Faced with large debts and a need to borrow to invest in the environment and infrastructure there is growing interest in debt-for-development swaps to stop the financial merry-go-round, writes Susan Lado.
In 1987, Conservation International facilitated a deal with Bolivia to allow the nation-state to reduce its debt while protecting its rainforest. A debt-for-nature swap, as it was called at the time, allowed for a legally binding agreement between a debtor (usually a country) and a creditor (typically a multilateral organisation or another country) where the creditor writes off parts of the debt to free up an equivalent amount of funds that must be used for a selected project in the debtor country.
Modern applications of the concept include debt-for-education, debt-for-health, and debt-for-development, covering a broader scope of initiatives and projects for which debt can be swapped. The World Bank and the International Monetary Fund incorporated debt-for-development into their Heavily Indebted Poor Countries (HIPC) Initiative. Several key factors continue to make these swaps relevant and attractive for meeting the challenges of debt burdens faced by struggling economies today.
There has been a resurgence of debt-for-development swaps. In 2023, in the wake of the Covid-19 pandemic, global public debt reached £78 trillion, a number never seen before in the history of public debt. Indebted countries are spending heavily on interest, and not borrowing in their local currency, which increases costs further. As a result, developing countries are spending more to borrow than developed countries, and a record 54 developing countries spent at least 10 per cent of government revenue on interest payments, which, for some, is more than what they spend on health or education.
These debt burdens cannot continue to follow the current trends. Creditors cannot simply write off the debt because it sets a bad precedent for future borrowing and results in significant financial losses for creditors, including multilateral institutions, private lenders, and governments. It is in this context that debt-for-development swaps present an innovative solution for creditors and debtors that could also meet the pressing needs of tomorrow.

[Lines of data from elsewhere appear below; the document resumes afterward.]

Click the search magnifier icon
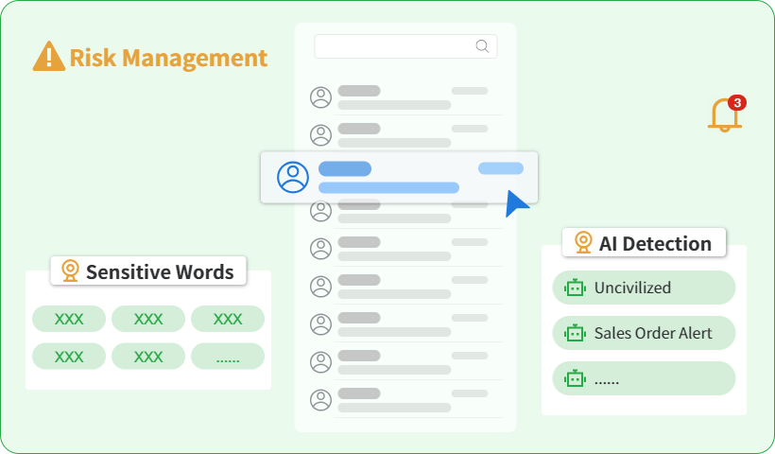Image resolution: width=775 pixels, height=454 pixels. (x=482, y=46)
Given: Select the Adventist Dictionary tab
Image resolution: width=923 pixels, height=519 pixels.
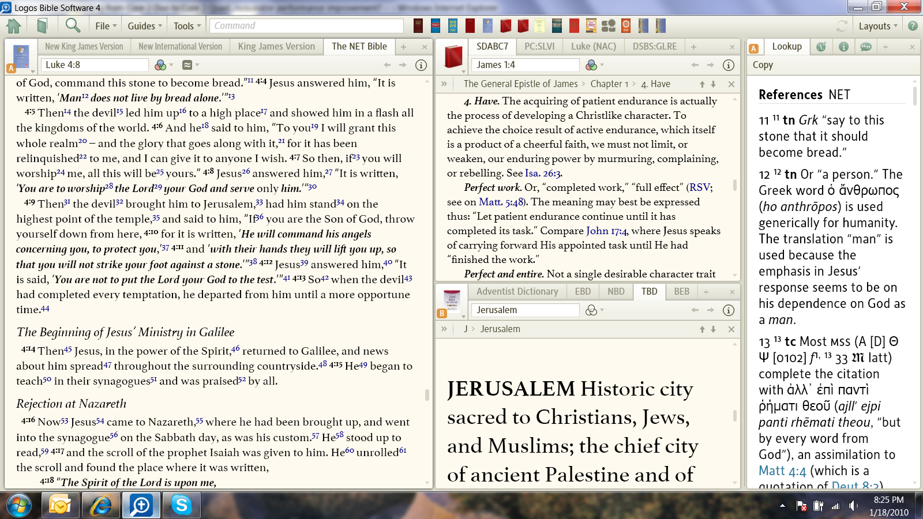Looking at the screenshot, I should click(x=517, y=292).
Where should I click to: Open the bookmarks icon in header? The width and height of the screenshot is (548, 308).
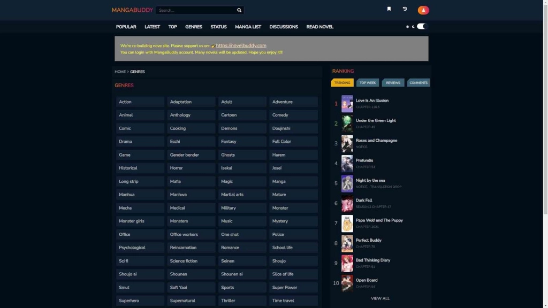point(389,9)
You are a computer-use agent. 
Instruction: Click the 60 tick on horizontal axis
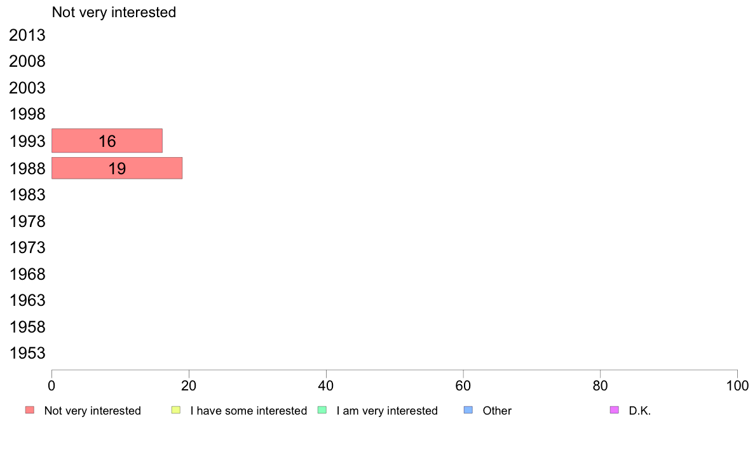(x=463, y=385)
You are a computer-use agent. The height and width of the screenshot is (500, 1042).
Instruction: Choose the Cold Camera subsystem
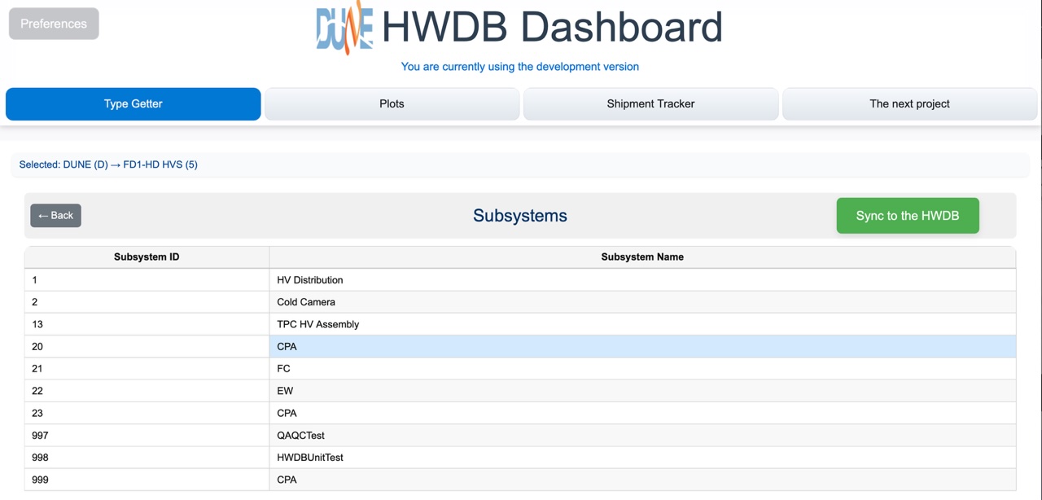tap(306, 302)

Some African countries started phased debt swaps in the 2000s, with the written-off debt devoted to projects explicitly linked with poverty alleviation (Egypt), infrastructure development (Cameroon), marine conservation (Seychelles), tropical forests conservation (Cameroon and the Congo River Basin) and education (Cameroon and Cote d’Ivoire). These projects now fall under the broader umbrella of sustainable development goals, which are currently at the centre of recent debt swap conversations. As climate consciousness rises, these swaps have increasingly channelled resources for climate action, conservation and environmental projects.
These swaps have been implemented in several ways with varying timelines; however, the core elements that are involved in every debt-for-development swap are as follows:
The creditor agrees to write off the repayment of a particular debt in exchange for specific actions by the debtor.
The debtor country commits to spending the equivalent of the written-off debt amount on a specific project that aligns with national priorities and internationally agreed goals (e.g., SDGs).
The swap is formalised in a contract or treaty, which explicitly details the debt amount, the nature of development investments, and monitoring mechanisms.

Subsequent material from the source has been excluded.